--- WRITTEN REQUEST 1 ---
Summarize the passage on the current warming trend in two sentences.
--- WRITTEN REQUEST 2 ---
List every flow-on effect of the agricultural revolution that the passage on the current warming trend names.
--- WRITTEN REQUEST 3 ---
Reproduce the stretch from "The vast majority" through "for utilisable energy." in the passage on the current warming trend, word for word.

This change in temperature is different in nature to past temperature changes. In particular, carbon dioxide
concentrations are rising in advance of, rather than as a result of, the warming trend.
The vast majority of the world’s climate scientists consider it very likely, based on several lines of evidence, that
the current warming trend is of human origin and is associated with increased production of the so-called ‘greenhouse
gases’ as a result of fossil fuel use, agriculture and deforestation. Humans had little impact on the global environment
until the advent of agriculture about 10,000 years ago. The flow-on effects of this agricultural revolution were
mutually reinforcing – domestication and farming of ruminant animals such as sheep, cattle and goats, clearing of
forests for pasture and crop growing, population growth because of greater food availability, and technological advances
leading to dependence on coal and other hydrocarbon fuels for utilisable energy.

--- EXTRACTED ENTRIES ---
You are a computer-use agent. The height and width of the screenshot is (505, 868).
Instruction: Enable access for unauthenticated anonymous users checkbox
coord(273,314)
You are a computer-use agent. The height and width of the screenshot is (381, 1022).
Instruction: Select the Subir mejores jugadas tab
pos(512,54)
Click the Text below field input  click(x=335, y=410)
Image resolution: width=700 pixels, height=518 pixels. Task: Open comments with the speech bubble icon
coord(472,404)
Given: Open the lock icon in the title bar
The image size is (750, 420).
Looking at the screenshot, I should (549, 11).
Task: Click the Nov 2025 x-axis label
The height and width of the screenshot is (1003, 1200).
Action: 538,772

---

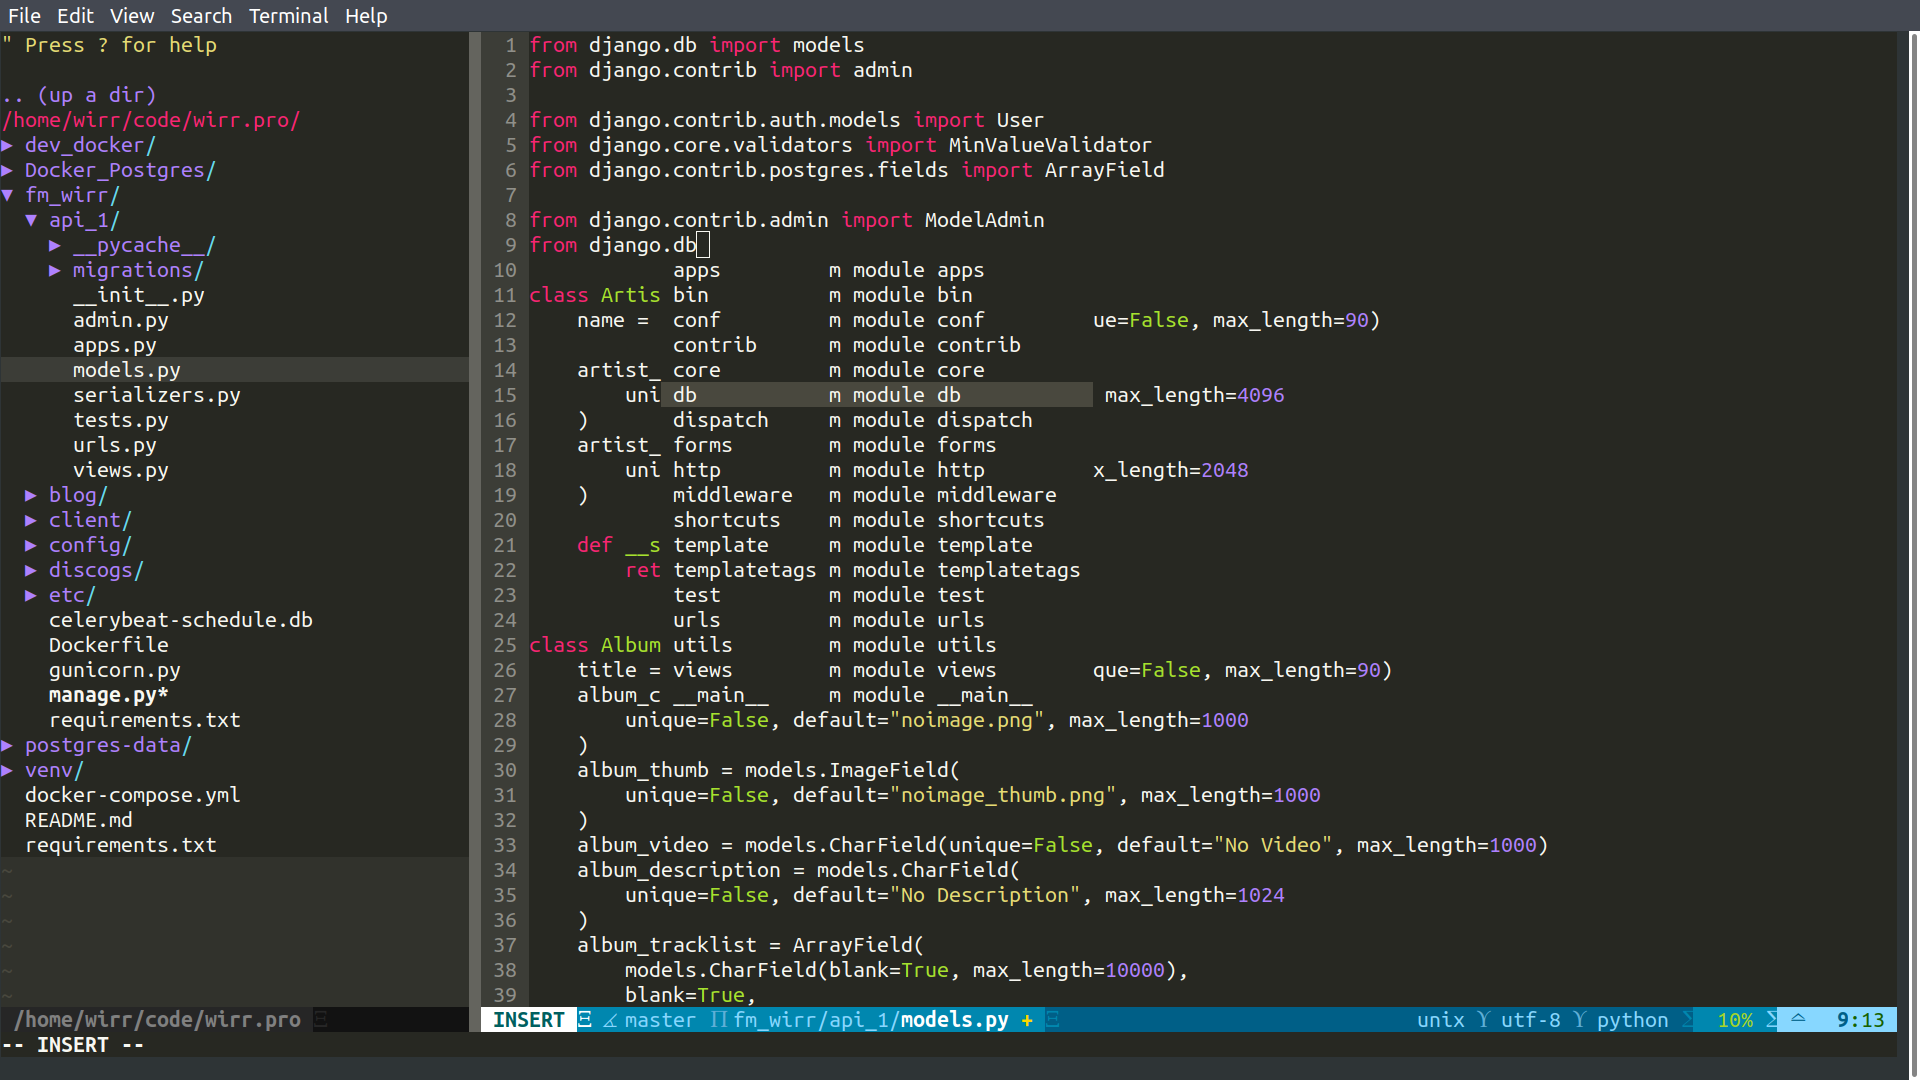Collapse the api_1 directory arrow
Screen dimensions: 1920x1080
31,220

--- CORRECT RESULT 1 ---
The current warming differs from past temperature changes because carbon dioxide concentrations are rising ahead of the warming rather than as a result of it, and most climate scientists consider it very likely to be of human origin, tied to greenhouse gases from fossil fuel use, agriculture and deforestation. Humans had little impact on the global environment until agriculture arrived about 10,000 years ago, which set off mutually reinforcing effects that ended in dependence on coal and other hydrocarbon fuels.

--- CORRECT RESULT 2 ---
- Domestication and farming of ruminant animals such as sheep, cattle and goats
- Clearing of forests for pasture and crop growing
- Population growth because of greater food availability
- Technological advances leading to dependence on coal and other hydrocarbon fuels for utilisable energy

--- CORRECT RESULT 3 ---
The vast majority of the world’s climate scientists consider it very likely, based on several lines of evidence, that
the current warming trend is of human origin and is associated with increased production of the so-called ‘greenhouse
gases’ as a result of fossil fuel use, agriculture and deforestation. Humans had little impact on the global environment
until the advent of agriculture about 10,000 years ago. The flow-on effects of this agricultural revolution were
mutually reinforcing – domestication and farming of ruminant animals such as sheep, cattle and goats, clearing of
forests for pasture and crop growing, population growth because of greater food availability, and technological advances
leading to dependence on coal and other hydrocarbon fuels for utilisable energy.